Many people find themselves temporarily in a skilled nursing facility for rehabilitation after a going to the hospital- an accident or fall, or perhaps a stroke or a heart attack can cause them to need rehabilitation for a period of time. Most people go to these places to receive care for a short period of time and do not think or worry about how this skilled care will be paid for later. Medicare will cover this temporary care in a skilled nursing facility if certain conditions are met. If they are not- you or someone you care for could be responsible for a sizable bill after their stay.

When Will Medicaid Cover Care in a Nursing Home (AKA a “skilled nursing facility”)?

Medicare should cover your care if you meet the following criteria:

1)      You have Medicare Part A

2)      You must have a Qualifying Hospital Stay : This is usually the problem area!

  1. You must have an inpatient hospital stay of three or more consecutive stays in a hospital. The count starts when you are admitted into the hospital, but does not include the day of discharge.
  2. The time spent being observed at the hospital before being admitted does not count toward the three day stay
  3. What is an “inpatient” hospital stay?

i.      A doctor makes an official order which says you need 2 or more midnights of medically necessary inpatient hospital care to treat your illness or injury and the hospital formally admits you.

ii.      You need the kind of care that can be given only in a hospital.

iii.      The hospital accepts Medicare.

iv.      The Utilization Review Committee of the hospital approves your stay while you’re in the hospital.

  1. ALWAYS ASK: Am I being officially admitted to the hospital right now? Am I am inpatient? WHEN and HOW you are admitted are very important! Do not be afraid to ask for copies of all Admissions paperwork.

3)      You must enter the Skilled Nursing Facility a short period of time after leaving the hospital (within 30 days).


4)      Your doctor ordered services you need for Skilled Nursing care

  1. Must require the skills of professional personnel such as: nurses, physical therapists, occupational therapists, speech-language pathologists or audiologists.
  2. The care must be given by, or under the supervision of, these skilled personnel.

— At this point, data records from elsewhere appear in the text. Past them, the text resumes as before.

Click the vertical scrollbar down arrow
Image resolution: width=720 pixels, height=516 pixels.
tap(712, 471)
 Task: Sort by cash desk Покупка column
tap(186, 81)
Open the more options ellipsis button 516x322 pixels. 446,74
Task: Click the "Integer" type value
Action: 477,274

5)      You require skilled care on a daily basis and the services must be the kind that can only be provided in a skilled nursing facility (nursing home). If you are just getting rehab- you must get it 5 or 6 days a week to qualify.

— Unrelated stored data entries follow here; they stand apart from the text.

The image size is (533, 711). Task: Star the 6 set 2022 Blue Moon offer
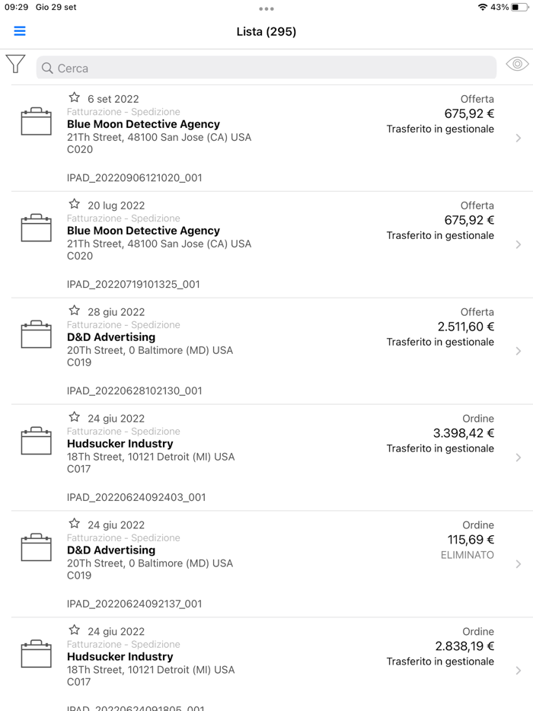tap(74, 97)
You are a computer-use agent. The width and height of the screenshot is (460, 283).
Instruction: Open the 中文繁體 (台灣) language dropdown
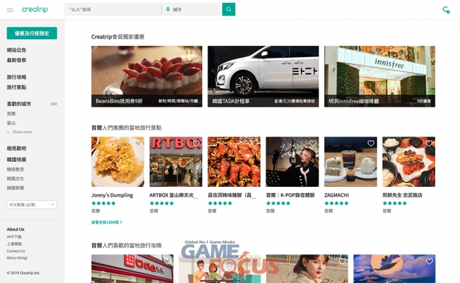click(x=31, y=205)
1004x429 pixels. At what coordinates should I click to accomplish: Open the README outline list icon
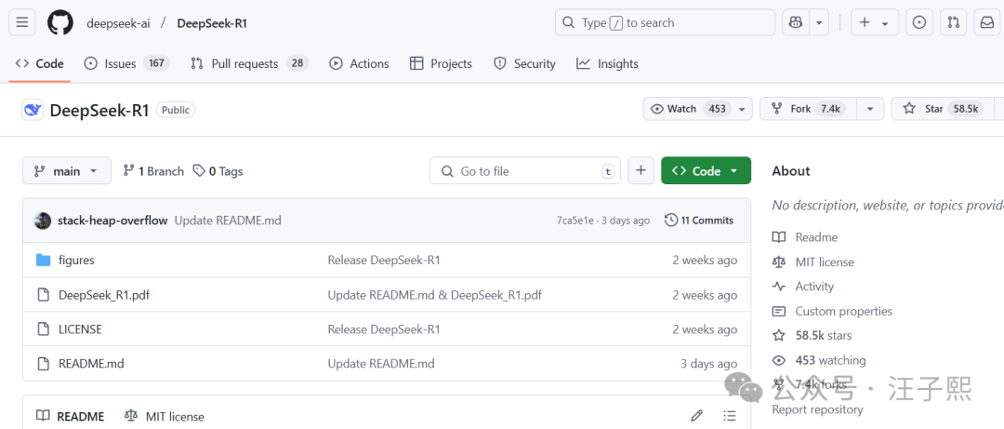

6)      Must need the skills and services for a medical condition that was:

  1. Treated during the 3-day Qualifying Stay in the hospital OR
  2. Started while you were getting care in the Skilled Nursing Facility for a medical condition that was treated during a 3-day Qualifying Stay in a hospital (for example, you enter for rehab on a dislocated hip but have a stroke while at the rehabilitation facility. You might not need rehab on the hip anymore, but now need rehab for the stroke).

7)      The skilled services you are receiving must be reasonable and necessary for the diagnosis or treatment of the condition.

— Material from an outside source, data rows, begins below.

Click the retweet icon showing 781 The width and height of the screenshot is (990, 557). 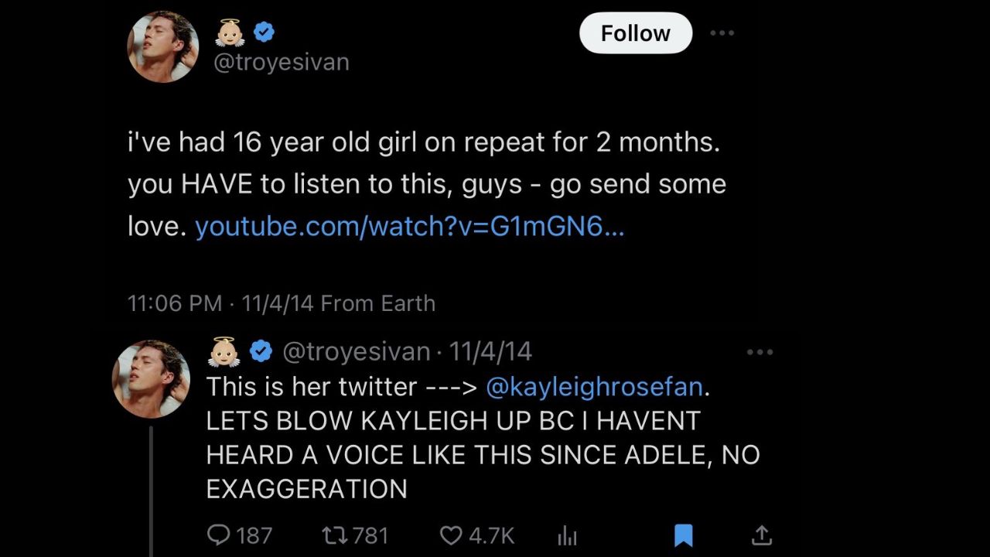click(x=333, y=535)
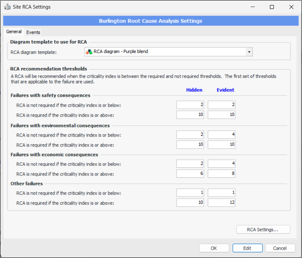Viewport: 302px width, 258px height.
Task: Select the General tab
Action: (14, 32)
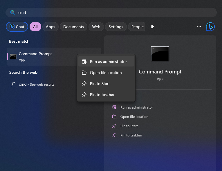222x171 pixels.
Task: Click the small Command Prompt icon under Best match
Action: click(x=13, y=56)
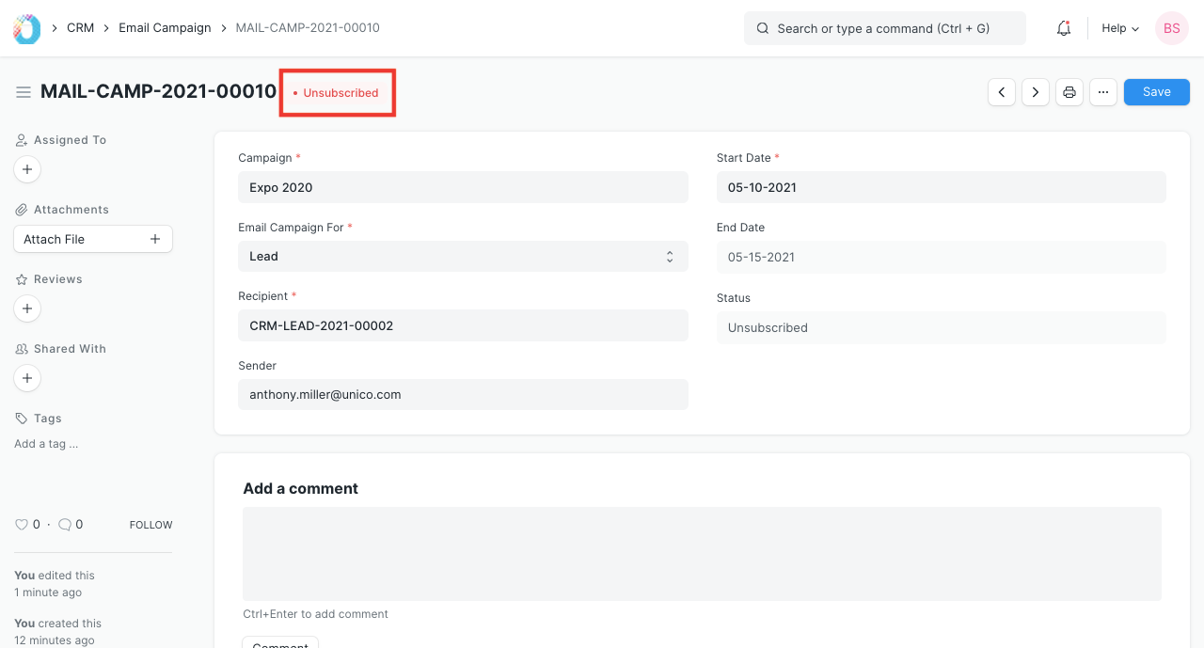Go to previous document arrow
Viewport: 1204px width, 648px height.
click(x=1002, y=92)
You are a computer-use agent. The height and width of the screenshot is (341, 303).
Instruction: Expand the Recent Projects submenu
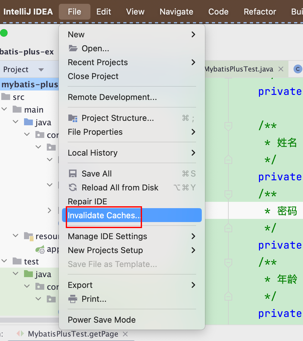pyautogui.click(x=193, y=62)
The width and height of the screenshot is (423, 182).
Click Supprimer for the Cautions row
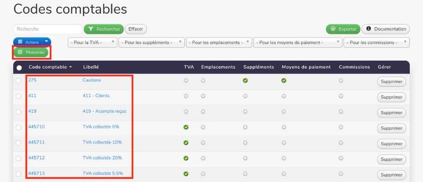pos(391,82)
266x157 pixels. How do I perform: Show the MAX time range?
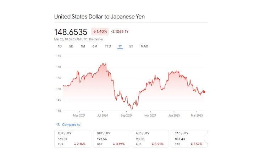pyautogui.click(x=144, y=46)
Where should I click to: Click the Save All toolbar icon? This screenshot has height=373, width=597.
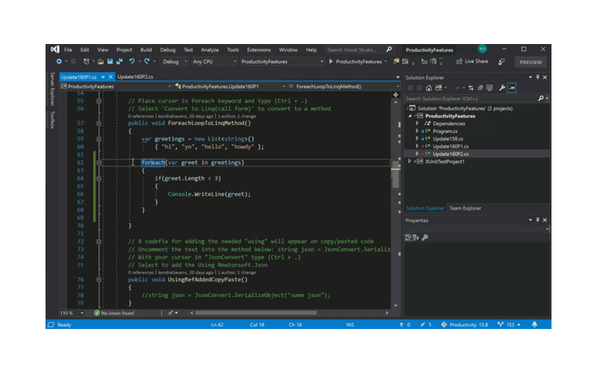pyautogui.click(x=119, y=62)
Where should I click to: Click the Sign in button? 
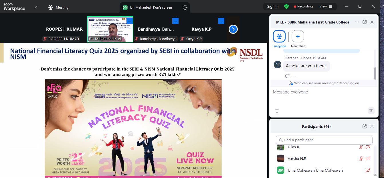273,6
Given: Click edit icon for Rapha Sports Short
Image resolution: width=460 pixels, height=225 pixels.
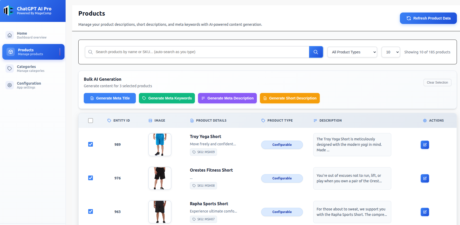Looking at the screenshot, I should [x=425, y=212].
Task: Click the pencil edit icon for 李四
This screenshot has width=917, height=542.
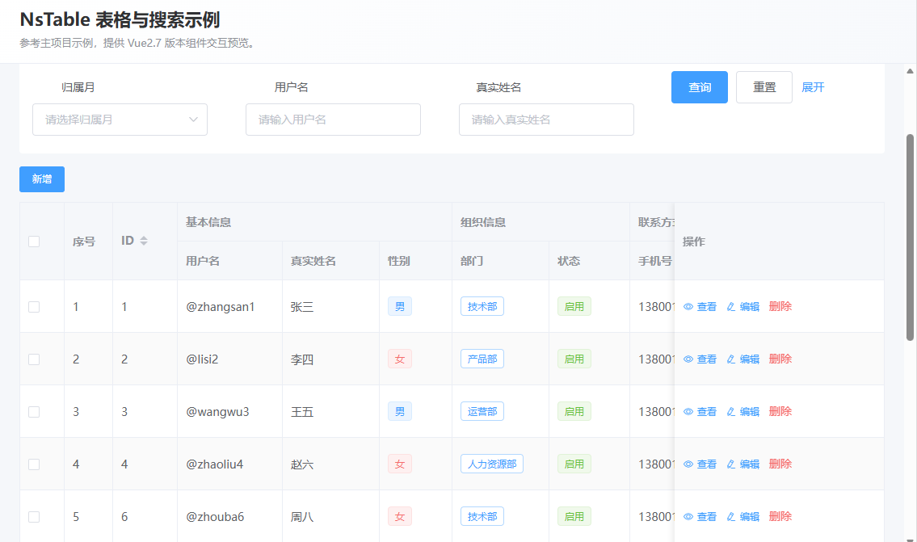Action: point(731,359)
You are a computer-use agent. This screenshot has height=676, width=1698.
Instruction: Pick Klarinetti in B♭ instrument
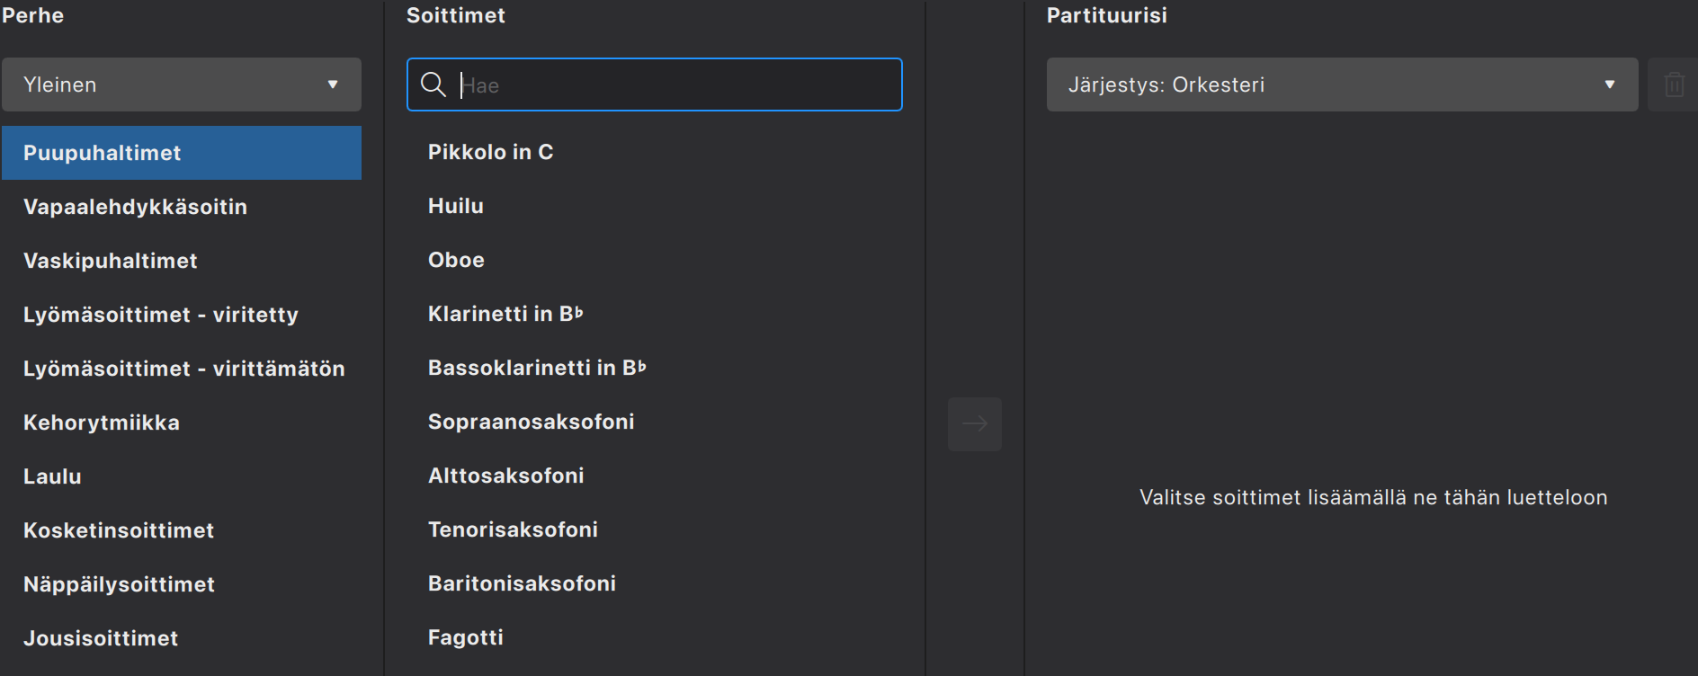point(505,314)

8)      The facility must be certified by Medicare to provide your care.

I meet all the criteria. How long will Medicare cover my stay in the Nursing Home?

Medicare will pay the full cost of covered services for the first twenty days and then all but the daily copayment (up to $152/day) for the next 80 days. After 100 days, Medicare will no longer cover your case in the nursing home.

REMEMBER: Medicare will only continue to pay for any of your care if you are receiving skilled nursing services that are reasonable and medically necessary.

IF THE NURSING HOME ISSUES YOU A NOTICE STATING THAT MEDICARE WILL NO LONGER COVER YOUR STAY- You should reach out to an attorney or a local civil legal services agency for help in fighting that decision.



Medicare uses a period of time called a benefit period to keep track of how many days of Skilled Nursing benefits you use, and how many are still available to you.

A benefit period begins on the day you start using hospital or Skilled Nursing Facility benefits under Part A of Medicare. You can get up to 100 days of coverage in a benefit period. Once you use those 100 days, your current benefit period must end before you can renew your SNF benefits.

How does my benefit period end?

1)      When you have not been in a nursing facility or a hospital for at least 60 days in a row, OR

2)      If you stay in a Skilled Nursing Facility but you haven’t received skilled care there for at least 60 days in a row.

There is no limit to the number of benefit periods you can have.

Once a benefit period ends, you must have another 3-day qualifying hospital stay and meet the listed Medicare requirements.